He muttered his surprise on seeing Tom, but made way for him, grumbling something about the late hour. When he saw the girl about to follow, however, he started, and seemed to be going to refuse her entrance. But Tom was of those who carry off by sheer force of arrogance a difficult situation. "My sister, Miss Maitland, is with me," he said. "She'll have my room to-night. Don't stare, fellow, but hold a light for the lady to go up."
The man's reluctance was evident; but he let them enter, and barred the door after them. Then snuffing his candle with his fingers, he held it up and surveyed them. "By gole," he said, chuckling, "you don't look much like bride and bridegroom!"
Tom stormed at him, but he only continued to grin. "You've been fighting!" he said.
"Well what's that to you, you rogue!" the lad answered sharply. "Light the lady up, do you hear?"
"To be sure! To be sure! But you'll be wanting a light in each room," he continued with a cunning look, as he halted at the head of a narrow boarded staircase, up which he had preceded them. "That's over and above, you'll remember. Candles here and candles there, a man's soon ruined!"
Tom bade him keep a civil tongue, and himself led the way into a quaint little three-cornered parlour, boarded like the staircase; beyond it was a bedroom of the same shape and size. The rooms had a small window apiece looking on the Row, and wore an air of snugness that would have appealed to Sophia had her eyes been open to anything but her troubles. Against the longer wall of the little parlour stood a couple of tall clocks; a third eked out the scanty furniture of the bedroom, and others, ticking with stealthy industry in the lower part of the house, whispered that it was a clock-maker's shop.
Sophia cared not. She felt no curiosity. She put no questions, but accepted in silence the dispositions her brother made for her comfort. Bruised and broken, fatigued in body, with a sorely aching heart she took the room he gave her, sleep offering all she could now hope for or look for, sleep bounding all her ambitions. In sleep--and at that moment the girl would fain have lain down not to rise again--she hoped to find a refuge from trouble, a shelter from thought, a haven where shame could not enter. To one in suspense, in doubt, in expectation, bed is a rack, a place of torture; but when the blow has fallen, the lot been drawn, the dulled sensibilities sink to rest in it as naturally as a bird in the nest--and as quickly find repose.
She slept as one stunned, but weak is the anodyne of a single night. She awoke in the morning, cured indeed of love by a radical operation, but still bleeding; still in fancy under the cruel knife, still writhing in remembered torture. To look forward, to avert her eyes from the past, was her sole hope; and speedily her mind grew clear; the future began to take shape. She would make use of Tom's good offices, and through him she would negotiate terms with her sister. She would not, could not, go back to Arlington Street! But any penance, short of that, she would undergo. If it pleased them she would go to Chalkhill; or in any other way that seemed good to them, she would expiate the foolish, and worse than foolish escapade of which she had been guilty. Life henceforth could be but a grey and joyless thing; provided she escaped the sneers and gibes of Arlington Street, she cared little where it was spent.

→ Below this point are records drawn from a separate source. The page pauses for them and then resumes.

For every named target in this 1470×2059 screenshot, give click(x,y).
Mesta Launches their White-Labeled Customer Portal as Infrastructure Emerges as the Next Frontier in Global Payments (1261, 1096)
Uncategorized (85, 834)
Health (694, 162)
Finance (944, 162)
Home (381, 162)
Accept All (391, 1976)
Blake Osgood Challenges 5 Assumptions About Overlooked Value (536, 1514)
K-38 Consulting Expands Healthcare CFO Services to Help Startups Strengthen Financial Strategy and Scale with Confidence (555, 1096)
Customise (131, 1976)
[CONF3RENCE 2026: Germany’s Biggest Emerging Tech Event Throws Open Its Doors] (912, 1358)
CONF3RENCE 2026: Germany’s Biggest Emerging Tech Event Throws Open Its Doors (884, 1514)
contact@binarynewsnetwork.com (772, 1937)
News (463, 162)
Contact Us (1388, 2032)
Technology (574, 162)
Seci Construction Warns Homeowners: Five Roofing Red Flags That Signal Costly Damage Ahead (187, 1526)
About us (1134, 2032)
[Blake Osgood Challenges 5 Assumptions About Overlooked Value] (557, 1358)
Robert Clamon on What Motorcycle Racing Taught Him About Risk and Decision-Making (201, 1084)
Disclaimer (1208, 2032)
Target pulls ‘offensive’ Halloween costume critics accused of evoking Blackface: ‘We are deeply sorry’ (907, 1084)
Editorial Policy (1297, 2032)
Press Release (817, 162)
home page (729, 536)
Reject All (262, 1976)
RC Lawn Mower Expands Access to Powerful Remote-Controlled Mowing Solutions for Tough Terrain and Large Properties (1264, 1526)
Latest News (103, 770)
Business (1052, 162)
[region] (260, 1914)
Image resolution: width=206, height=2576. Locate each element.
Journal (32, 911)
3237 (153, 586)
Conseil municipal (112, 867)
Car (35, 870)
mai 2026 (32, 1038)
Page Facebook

She was anxious to broach the subject at breakfast; but, through a natural reluctance to open it, she postponed the discussion as long as she dared. It was not like Tom to be over careful of her feelings; but he, too, appeared to be equally unwilling to revert to past unpleasantness. He fidgeted and seemed preoccupied; he rose frequently and sat down again; more than once he went to the window and looked out. At last he rose impulsively and disappeared in the bedroom.
By-and-by he returned. He was still in his morning cap and loose wrapper, but he carried a shirt over each arm. "Which ruffles do you like the better, Sophy?" he asked; and he displayed one after the other before her eyes. "Of course I'd like to look my best to-day," he added, shamefacedly.